The until statement always goes after a repeat statement. Whatever is inbetween 'repeat' and 'until' will be repeated until the statement in between the parentheses is achieved.

a = 0

repeat
a = a + 1
until a == 8
print("a equals 8")

The 'end' Statement

This statement ends an "if", "while", "for" or "function" statement.

Example for 'if':


value = true

if value == true then
print ("You are correct!")
end

Example for 'for':


a = game.Workspace:GetChildren()
for i = 1, #a do
if a[i].className == "Part" and a[i].Locked == false then
a[i]:Remove()
end

Example for 'while':

a = 0
while true do 
if a == 1 then break end
a = a + 0.1
wait(1)
end

Example for function:

function clean(part)
part:Remove()
end

clean(game.Workspace.Example)

The 'local' Statement

Whenever you are scripting and you canot make something a variable, like making a variable out of a function variable, you should use the term 'local'.

Example:

bin = script.Parent

function onTouched(part)
local h = part.Parent:FindFirstChild("Humanoid")
if h~=nil then
print("Hi!")
end
end

bin.Touched:connect(onTouched)

'local' is just what it is, local.

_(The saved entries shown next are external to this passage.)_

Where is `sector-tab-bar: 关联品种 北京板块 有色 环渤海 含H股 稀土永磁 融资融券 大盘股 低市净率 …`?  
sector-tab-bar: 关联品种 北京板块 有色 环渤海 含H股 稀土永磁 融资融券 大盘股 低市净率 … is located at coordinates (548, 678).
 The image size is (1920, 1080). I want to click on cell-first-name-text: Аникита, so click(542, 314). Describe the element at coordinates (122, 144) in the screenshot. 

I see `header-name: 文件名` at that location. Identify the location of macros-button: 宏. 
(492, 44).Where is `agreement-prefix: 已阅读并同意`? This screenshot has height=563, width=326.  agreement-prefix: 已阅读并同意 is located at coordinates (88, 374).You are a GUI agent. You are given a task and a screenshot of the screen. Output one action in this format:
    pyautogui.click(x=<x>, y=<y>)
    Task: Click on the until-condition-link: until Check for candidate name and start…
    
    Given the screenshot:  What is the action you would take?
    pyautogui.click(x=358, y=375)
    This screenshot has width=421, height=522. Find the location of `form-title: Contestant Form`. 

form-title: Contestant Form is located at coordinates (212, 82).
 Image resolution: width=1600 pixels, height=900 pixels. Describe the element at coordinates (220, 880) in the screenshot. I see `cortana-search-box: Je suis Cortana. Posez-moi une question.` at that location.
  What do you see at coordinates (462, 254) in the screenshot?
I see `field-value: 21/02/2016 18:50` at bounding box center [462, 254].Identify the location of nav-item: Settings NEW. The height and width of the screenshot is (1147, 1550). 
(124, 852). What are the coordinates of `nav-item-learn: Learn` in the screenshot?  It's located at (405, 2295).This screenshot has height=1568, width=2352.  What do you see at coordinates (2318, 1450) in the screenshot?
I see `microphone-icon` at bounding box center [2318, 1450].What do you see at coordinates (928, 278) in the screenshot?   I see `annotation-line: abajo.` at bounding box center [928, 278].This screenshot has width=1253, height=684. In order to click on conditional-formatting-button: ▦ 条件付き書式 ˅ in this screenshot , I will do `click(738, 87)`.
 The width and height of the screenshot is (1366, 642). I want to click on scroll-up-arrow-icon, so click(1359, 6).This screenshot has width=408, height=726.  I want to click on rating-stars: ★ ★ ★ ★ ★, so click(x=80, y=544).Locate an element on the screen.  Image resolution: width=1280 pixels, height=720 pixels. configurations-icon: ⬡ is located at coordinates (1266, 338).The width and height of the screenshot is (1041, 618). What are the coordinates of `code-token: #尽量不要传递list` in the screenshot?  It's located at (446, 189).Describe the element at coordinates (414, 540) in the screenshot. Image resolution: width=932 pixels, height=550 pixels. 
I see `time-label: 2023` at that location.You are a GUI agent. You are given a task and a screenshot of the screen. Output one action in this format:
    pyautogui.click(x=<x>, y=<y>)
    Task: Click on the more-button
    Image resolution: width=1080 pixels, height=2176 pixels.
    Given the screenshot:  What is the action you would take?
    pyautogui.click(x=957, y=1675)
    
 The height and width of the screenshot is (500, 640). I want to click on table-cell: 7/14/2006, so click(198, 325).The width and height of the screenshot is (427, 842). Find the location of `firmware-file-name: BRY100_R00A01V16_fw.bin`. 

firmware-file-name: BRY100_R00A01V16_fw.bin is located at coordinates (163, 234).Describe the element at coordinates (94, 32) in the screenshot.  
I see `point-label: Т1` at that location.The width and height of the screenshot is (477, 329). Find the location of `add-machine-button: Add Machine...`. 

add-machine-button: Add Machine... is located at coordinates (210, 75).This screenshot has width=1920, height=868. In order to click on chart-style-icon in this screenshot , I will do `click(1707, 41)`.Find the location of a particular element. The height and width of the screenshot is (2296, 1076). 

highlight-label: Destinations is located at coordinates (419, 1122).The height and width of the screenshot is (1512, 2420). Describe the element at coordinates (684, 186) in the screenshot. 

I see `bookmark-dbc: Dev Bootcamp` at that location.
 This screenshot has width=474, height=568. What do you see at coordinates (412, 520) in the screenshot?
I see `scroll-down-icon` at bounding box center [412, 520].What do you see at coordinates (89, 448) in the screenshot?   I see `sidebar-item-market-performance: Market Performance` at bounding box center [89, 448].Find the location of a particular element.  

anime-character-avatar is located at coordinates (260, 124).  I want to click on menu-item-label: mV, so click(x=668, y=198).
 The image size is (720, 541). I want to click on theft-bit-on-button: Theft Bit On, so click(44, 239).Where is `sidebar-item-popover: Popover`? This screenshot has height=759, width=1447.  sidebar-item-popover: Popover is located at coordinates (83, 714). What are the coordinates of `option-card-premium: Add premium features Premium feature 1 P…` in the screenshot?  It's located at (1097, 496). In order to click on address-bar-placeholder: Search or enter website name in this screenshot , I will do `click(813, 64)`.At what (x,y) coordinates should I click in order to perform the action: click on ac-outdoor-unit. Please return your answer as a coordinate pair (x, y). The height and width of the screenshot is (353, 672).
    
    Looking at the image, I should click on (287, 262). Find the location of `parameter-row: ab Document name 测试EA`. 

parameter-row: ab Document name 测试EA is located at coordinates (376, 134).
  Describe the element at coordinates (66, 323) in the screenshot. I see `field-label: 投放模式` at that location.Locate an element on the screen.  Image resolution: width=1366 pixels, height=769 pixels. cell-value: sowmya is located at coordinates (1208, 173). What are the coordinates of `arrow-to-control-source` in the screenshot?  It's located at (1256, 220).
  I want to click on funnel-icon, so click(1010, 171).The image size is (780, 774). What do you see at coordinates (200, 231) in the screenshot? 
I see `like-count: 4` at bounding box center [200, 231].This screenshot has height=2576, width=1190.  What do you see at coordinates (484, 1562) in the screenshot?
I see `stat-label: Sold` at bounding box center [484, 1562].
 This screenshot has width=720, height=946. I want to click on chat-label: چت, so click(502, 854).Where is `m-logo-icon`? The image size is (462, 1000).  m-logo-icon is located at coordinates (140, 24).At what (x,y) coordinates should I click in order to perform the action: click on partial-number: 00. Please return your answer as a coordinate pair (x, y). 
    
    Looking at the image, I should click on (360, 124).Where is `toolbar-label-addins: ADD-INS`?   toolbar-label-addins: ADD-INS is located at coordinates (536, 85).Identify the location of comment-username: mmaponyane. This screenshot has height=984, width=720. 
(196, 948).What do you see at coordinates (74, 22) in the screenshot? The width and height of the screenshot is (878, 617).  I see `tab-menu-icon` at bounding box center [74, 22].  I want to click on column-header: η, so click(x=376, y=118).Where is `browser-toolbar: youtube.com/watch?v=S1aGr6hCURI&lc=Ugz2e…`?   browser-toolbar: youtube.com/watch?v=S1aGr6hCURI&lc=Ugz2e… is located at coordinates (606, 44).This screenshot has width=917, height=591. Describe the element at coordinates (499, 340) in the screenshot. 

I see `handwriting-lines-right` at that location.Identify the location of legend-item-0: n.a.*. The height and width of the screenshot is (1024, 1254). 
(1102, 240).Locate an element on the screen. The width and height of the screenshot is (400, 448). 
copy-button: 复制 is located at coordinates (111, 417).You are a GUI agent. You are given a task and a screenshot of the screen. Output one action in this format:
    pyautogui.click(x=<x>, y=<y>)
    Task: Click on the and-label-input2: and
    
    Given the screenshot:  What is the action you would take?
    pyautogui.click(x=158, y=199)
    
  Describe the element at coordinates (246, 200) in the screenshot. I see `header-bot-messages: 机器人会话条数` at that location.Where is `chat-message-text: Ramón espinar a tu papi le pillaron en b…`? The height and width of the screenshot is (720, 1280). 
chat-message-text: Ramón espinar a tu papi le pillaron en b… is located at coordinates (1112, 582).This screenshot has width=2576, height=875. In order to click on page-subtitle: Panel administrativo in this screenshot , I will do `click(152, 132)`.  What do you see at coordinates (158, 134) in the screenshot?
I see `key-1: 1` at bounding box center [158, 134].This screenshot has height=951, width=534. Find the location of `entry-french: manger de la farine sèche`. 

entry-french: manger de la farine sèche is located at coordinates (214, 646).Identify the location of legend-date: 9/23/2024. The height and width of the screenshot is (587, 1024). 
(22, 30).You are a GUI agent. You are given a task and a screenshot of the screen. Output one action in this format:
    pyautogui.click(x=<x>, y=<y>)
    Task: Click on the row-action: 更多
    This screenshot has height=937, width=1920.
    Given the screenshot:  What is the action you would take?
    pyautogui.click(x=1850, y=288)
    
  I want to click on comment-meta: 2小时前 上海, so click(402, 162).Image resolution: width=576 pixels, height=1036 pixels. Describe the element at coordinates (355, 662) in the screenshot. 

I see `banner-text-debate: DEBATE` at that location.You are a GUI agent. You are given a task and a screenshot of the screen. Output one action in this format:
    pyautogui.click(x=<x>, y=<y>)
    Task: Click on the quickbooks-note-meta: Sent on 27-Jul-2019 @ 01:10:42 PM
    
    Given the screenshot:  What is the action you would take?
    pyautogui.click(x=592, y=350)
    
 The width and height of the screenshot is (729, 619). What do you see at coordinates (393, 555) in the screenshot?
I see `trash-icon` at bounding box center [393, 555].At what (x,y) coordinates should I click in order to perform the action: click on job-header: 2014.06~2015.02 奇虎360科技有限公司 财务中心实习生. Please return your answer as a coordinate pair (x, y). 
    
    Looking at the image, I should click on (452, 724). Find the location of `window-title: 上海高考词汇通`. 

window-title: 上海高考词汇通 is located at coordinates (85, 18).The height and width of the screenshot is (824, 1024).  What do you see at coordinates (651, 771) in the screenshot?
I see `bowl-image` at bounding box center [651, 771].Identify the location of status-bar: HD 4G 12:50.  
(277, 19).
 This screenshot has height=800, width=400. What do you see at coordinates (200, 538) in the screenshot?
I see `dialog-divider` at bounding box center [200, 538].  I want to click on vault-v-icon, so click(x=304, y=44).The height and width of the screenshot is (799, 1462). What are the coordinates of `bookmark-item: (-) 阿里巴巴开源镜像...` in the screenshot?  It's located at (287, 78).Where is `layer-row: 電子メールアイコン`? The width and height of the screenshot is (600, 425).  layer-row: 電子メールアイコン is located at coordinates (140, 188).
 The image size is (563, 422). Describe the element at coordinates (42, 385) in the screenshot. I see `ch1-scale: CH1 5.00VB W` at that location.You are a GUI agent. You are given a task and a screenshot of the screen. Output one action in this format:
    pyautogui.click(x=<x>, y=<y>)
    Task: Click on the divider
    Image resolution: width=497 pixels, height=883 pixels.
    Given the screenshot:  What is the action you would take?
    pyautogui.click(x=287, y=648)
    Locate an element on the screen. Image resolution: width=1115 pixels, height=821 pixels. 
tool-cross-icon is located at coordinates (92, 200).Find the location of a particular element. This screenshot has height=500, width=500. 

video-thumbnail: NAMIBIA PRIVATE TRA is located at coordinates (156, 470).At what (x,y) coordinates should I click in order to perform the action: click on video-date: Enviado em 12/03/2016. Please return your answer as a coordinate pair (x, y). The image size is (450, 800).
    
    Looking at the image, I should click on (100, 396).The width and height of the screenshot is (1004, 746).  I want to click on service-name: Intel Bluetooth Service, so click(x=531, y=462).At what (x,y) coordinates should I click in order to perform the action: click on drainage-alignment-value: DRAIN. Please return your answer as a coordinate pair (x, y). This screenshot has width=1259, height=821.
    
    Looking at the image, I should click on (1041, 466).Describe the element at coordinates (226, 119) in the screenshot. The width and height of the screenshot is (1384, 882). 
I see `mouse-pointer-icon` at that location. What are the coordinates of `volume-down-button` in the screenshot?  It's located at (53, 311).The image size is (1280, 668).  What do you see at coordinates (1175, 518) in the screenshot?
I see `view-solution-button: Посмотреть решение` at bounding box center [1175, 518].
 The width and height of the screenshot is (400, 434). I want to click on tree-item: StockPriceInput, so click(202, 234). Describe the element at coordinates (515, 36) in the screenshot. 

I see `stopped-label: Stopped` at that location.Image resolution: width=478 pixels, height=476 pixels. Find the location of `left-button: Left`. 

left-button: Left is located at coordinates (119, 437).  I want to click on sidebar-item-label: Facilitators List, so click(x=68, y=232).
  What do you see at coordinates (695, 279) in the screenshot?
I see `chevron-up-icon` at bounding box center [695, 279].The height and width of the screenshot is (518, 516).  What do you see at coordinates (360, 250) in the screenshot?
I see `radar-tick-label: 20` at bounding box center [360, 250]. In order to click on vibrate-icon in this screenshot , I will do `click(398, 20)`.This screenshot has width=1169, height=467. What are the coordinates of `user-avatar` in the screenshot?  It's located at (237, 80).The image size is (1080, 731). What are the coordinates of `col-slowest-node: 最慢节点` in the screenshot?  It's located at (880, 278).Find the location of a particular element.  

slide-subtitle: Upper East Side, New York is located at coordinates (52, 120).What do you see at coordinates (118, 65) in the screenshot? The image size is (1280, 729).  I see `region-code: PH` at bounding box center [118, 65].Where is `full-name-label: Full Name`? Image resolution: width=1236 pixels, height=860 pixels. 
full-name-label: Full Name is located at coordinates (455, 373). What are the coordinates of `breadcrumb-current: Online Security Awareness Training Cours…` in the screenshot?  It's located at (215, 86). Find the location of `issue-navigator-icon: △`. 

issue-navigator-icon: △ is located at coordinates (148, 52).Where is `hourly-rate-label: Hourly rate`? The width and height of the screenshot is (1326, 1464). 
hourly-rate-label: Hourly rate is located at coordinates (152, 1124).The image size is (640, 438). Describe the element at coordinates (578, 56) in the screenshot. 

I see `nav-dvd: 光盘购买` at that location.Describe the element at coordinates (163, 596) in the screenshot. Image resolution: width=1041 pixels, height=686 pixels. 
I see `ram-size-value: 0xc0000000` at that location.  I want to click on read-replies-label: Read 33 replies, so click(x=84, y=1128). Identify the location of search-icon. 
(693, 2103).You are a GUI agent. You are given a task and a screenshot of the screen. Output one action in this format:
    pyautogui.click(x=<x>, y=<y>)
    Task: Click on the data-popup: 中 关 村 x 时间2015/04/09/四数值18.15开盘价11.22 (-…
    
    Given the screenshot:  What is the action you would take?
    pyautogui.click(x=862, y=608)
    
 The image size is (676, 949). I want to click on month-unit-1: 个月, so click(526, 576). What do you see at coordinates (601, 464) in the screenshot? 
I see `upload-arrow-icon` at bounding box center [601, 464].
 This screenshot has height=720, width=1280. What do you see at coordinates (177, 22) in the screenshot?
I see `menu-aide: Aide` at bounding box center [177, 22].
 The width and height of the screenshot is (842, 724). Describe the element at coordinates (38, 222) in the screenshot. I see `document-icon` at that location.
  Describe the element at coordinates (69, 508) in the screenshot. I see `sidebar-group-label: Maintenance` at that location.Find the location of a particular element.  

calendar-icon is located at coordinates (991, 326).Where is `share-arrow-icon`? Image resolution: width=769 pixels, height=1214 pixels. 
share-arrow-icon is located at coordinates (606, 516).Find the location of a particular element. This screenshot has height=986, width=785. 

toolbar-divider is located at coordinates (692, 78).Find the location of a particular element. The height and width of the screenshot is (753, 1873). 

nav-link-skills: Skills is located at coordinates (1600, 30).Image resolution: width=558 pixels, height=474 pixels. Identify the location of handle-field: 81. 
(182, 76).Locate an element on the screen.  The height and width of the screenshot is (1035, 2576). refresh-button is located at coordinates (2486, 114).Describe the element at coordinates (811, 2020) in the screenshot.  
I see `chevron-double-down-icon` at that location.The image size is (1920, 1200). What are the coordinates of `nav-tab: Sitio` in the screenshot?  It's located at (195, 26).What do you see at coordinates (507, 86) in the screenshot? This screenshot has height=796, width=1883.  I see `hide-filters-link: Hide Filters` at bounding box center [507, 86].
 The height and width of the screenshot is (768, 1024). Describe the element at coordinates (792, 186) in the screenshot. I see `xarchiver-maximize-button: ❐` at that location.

It is not a global statement like variables are, so it can be used in a whole different function, as long as it isn't stated already in the same function. Remember if you (for example) define a local variable for a global variable, and you edit the local variable, the global variable will not change, unless you put the local = global

local a = game.Workspace:findFirstChild("Score").Value
while true do
a = a + 1
game.Workspace:findFirstChild("Score").Value = a -- This line basically "Updates" the real varible value with the "a" value.
wait(1)
end

The 'while' Condition

While is a condition. If it is false, the loop will end. If it is true, the loop will be executed, and the process will be repeated.[2]

Example one:

while true do
wait(3)
print("Hello World!")
end

Example two:

example = true
while example == true do
wait(3)
print("Hello World!")
example = false
end

Example one shows a function that will never end. It will wait 3 seconds, then post into the output 'Hello World!'. In example two, it does the same thing except this time, 'example' must be true for it to run. This one will wait 3 seconds, print the same thing, then turn its example to false. If you tried it, you will notice that it only runs once. Remember, all function statements need an 'end'. Note: Whenever a "while true do" is running, you always need a "wait()" statement. If you do not have a "wait()" statement, your place will not function and it will just hang, and lock up your program.

The 'for' Statement

This goes through all of the objects noted and chooses different objects based on your 'if' statements.

Example One:

for i=1, 6 do
print("Hi")
end

This repeats the function 6 times, each time printing the word "Hi".

Example Two:

bricks = 0
local c = game.Workspace:GetChildren()
for i=1, #c do
if c[i].className == "Part" then
bricks = bricks + 1
end
end
print(bricks)

The first line tells you that there are 0 bricks. Now we are naming our parent, "c", a very common term when using 'for'. Now the 'for' statement. "for i=1, #c do" says "go through the all of 'c'" Now the 'if' statement. When noting each brick in a 'for' 'if' statement, you need to have it in this format: "c[i]" (Based on this example) The script goes through everything in the Workspace, and if the object is a Part, the brick count goes up by one, then prints into the output the number it ends up on.